[Description of the task] In this exercise, return only the lines that run from the line with "Given: Open the Firefox hamburger menu" to the end of the entries below, both included. Pictures are not copied.

• • • • •

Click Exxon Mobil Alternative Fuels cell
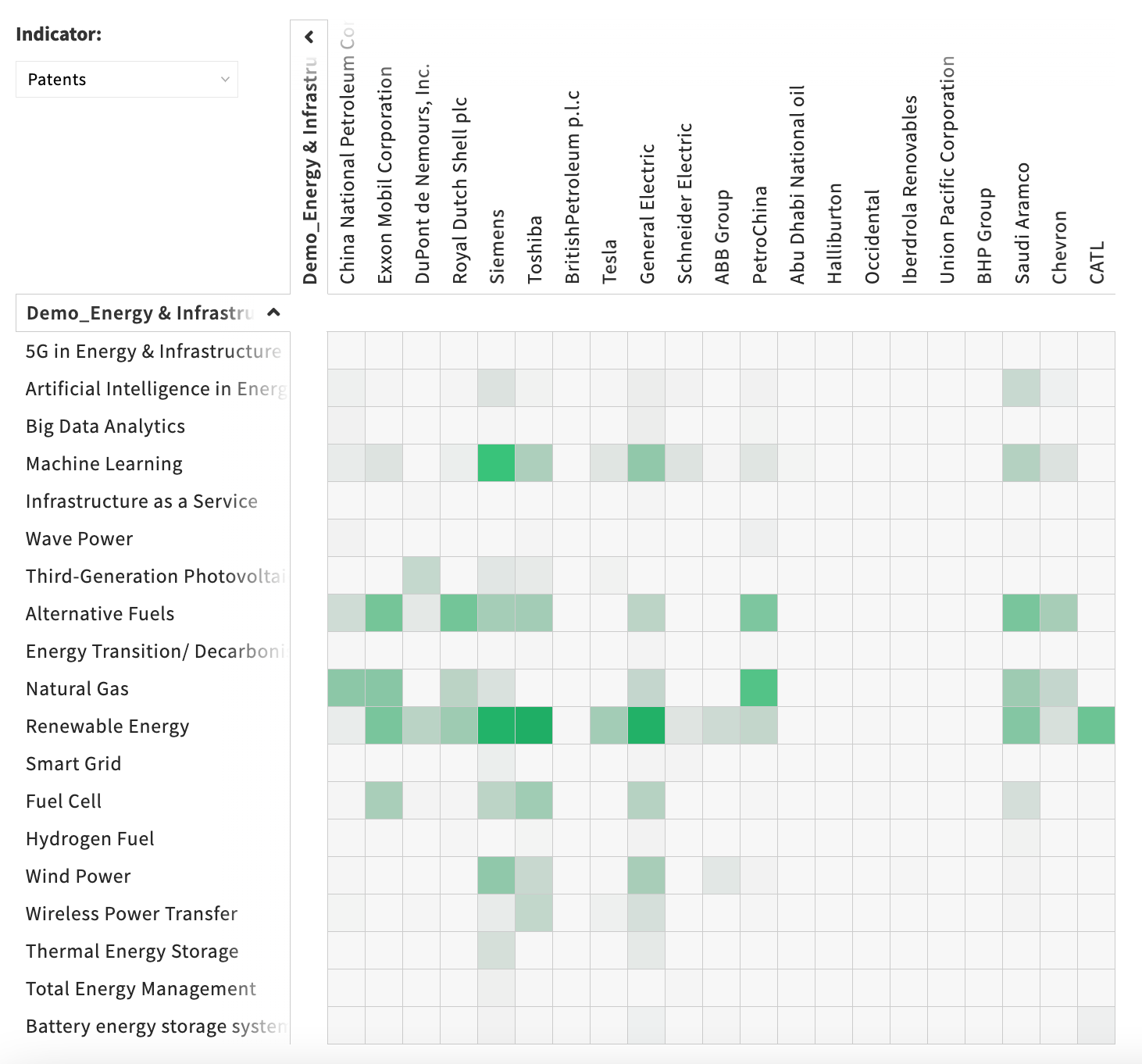The width and height of the screenshot is (1142, 1064). pos(384,613)
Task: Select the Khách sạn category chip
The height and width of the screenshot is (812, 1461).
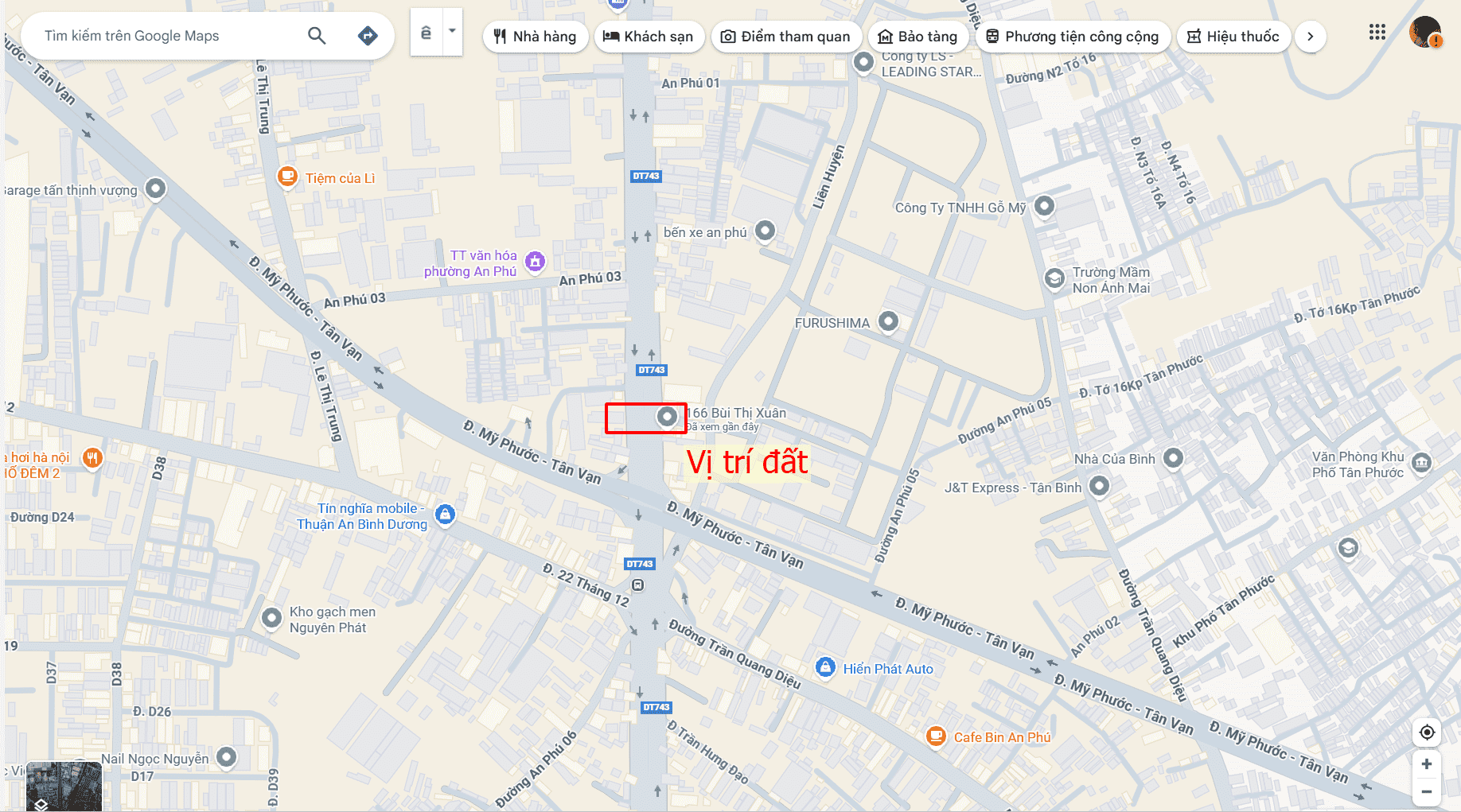Action: 649,37
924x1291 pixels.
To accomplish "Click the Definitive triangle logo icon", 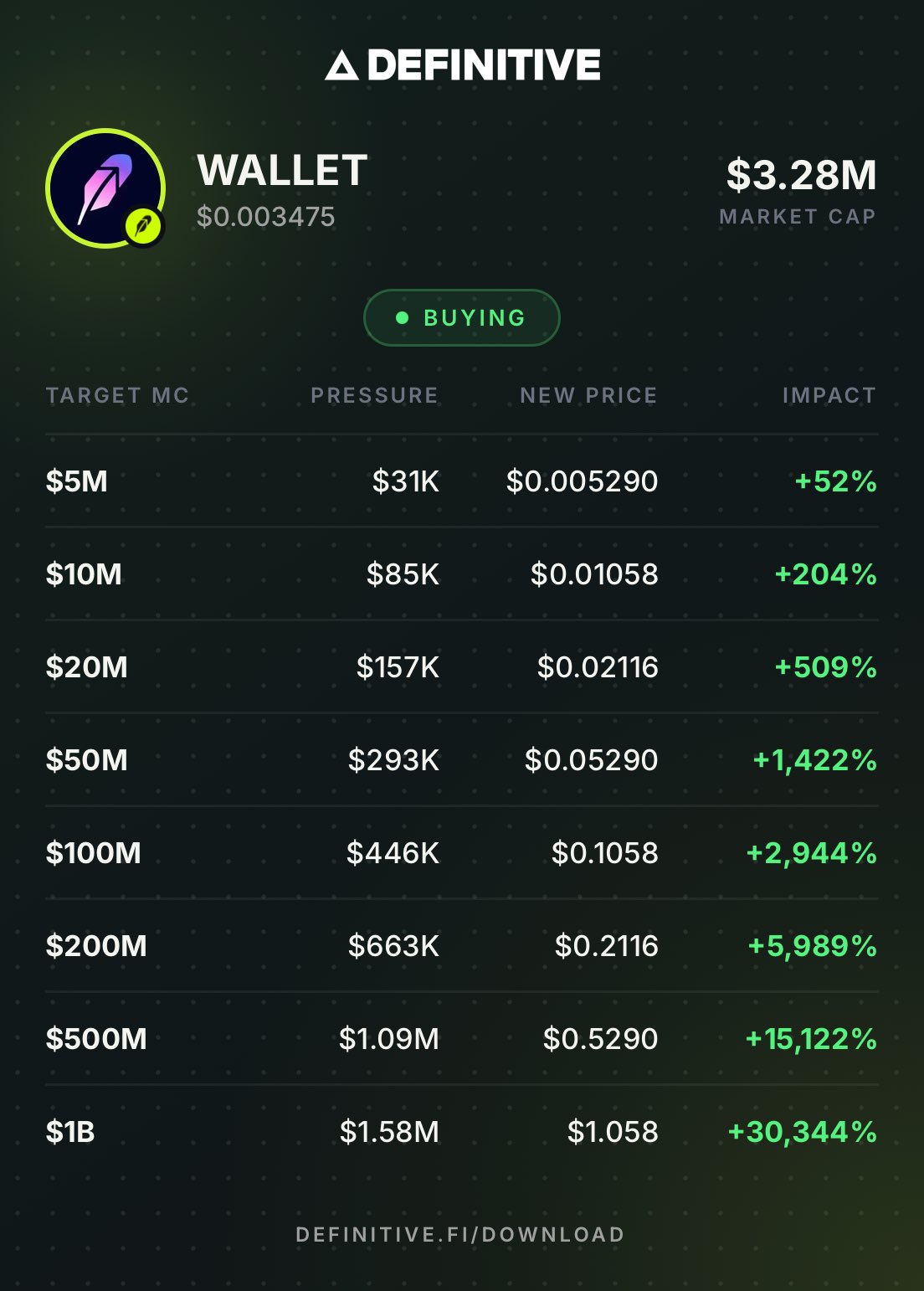I will click(x=341, y=65).
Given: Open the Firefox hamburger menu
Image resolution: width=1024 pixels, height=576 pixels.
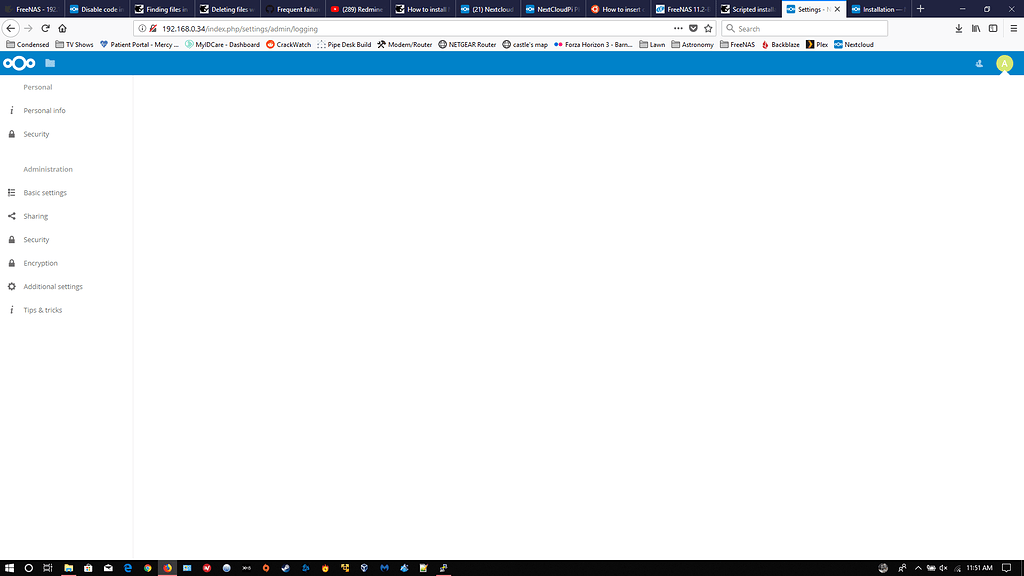Looking at the screenshot, I should [x=1013, y=29].
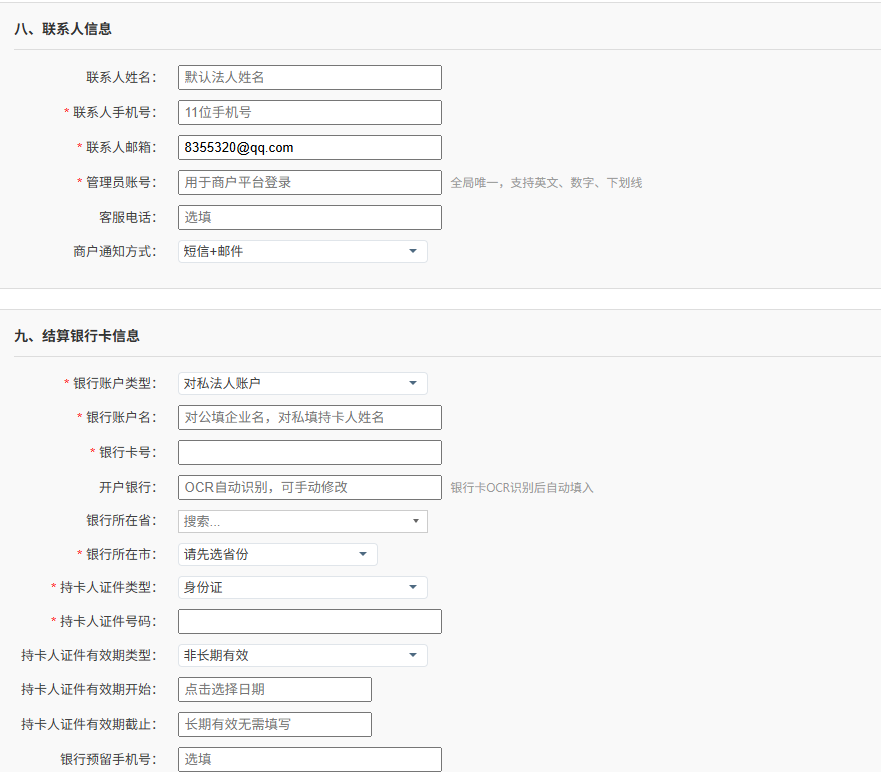881x772 pixels.
Task: Select the 管理员账号 input field
Action: 309,182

• • • • •

[Your solution]
Given: Open the Firefox hamburger menu
Image resolution: width=1024 pixels, height=576 pixels.
Looking at the screenshot, I should [x=1013, y=29].
881x772 pixels.
Task: Select the 管理员账号 input field
Action: 309,182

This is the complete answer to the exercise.